§ WHAT THE TASK ASKS: Among the records below, find each line containing the word "computer" and copy it.
START PROVIDED RECORDS
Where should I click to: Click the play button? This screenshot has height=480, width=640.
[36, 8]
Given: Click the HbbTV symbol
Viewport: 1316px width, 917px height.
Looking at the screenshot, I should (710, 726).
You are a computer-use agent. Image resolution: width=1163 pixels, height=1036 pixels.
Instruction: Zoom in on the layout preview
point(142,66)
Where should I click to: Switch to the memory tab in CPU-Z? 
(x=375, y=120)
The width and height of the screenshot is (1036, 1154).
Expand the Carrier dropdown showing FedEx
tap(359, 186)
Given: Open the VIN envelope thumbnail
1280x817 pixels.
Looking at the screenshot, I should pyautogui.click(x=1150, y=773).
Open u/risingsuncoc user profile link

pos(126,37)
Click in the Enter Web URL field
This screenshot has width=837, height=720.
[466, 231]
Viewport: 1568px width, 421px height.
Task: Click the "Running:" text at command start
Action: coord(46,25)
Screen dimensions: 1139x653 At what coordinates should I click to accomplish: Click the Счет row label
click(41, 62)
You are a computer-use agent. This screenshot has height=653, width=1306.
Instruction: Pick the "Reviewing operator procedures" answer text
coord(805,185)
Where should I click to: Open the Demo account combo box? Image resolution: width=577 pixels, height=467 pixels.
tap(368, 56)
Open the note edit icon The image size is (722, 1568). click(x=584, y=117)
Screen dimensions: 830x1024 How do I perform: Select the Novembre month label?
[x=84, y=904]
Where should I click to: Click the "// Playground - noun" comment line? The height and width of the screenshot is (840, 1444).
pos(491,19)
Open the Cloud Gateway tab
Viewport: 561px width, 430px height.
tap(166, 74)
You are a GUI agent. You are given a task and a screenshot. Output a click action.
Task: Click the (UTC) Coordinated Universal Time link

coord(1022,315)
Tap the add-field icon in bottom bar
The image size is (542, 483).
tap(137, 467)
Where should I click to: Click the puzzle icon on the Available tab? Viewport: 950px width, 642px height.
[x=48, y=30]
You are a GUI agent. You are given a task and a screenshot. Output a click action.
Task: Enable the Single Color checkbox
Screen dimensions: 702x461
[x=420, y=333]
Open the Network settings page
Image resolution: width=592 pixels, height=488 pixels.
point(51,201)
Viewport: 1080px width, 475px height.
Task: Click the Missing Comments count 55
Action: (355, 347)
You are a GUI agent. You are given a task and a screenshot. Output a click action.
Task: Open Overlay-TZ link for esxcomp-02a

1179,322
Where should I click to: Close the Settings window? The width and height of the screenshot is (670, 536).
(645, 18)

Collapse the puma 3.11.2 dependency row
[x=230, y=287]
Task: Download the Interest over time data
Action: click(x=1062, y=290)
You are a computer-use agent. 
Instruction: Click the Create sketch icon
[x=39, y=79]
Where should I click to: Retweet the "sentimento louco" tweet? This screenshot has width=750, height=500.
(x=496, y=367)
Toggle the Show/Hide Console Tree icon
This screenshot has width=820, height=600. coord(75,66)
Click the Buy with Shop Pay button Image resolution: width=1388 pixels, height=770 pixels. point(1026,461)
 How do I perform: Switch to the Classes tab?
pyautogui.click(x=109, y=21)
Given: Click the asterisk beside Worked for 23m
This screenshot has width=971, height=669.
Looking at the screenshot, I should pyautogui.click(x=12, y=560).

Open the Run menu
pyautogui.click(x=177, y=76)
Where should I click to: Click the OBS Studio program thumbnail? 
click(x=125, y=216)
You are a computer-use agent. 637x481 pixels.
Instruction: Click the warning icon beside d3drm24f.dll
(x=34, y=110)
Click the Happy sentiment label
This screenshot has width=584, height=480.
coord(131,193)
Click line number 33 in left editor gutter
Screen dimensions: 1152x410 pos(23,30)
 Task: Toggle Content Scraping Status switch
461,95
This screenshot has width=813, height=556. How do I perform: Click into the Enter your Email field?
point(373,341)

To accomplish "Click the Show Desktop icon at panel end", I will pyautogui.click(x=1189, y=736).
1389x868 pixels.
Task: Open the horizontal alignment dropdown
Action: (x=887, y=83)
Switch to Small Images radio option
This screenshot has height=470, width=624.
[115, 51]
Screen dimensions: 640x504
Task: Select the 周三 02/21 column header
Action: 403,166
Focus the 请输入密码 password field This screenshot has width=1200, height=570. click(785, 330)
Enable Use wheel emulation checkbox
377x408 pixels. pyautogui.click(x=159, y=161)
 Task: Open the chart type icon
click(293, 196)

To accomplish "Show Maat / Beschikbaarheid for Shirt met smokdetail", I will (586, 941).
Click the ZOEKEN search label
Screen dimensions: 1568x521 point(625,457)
END PROVIDED RECORDS
§ EXERCISE RESULT:
You are a computer-use agent. Image resolution: width=1163 pixels, height=1036 pixels.
You are a computer-use agent. This screenshot has height=653, width=1306.
You are a computer-use agent. 
You are a computer-use agent. 637x481 pixels.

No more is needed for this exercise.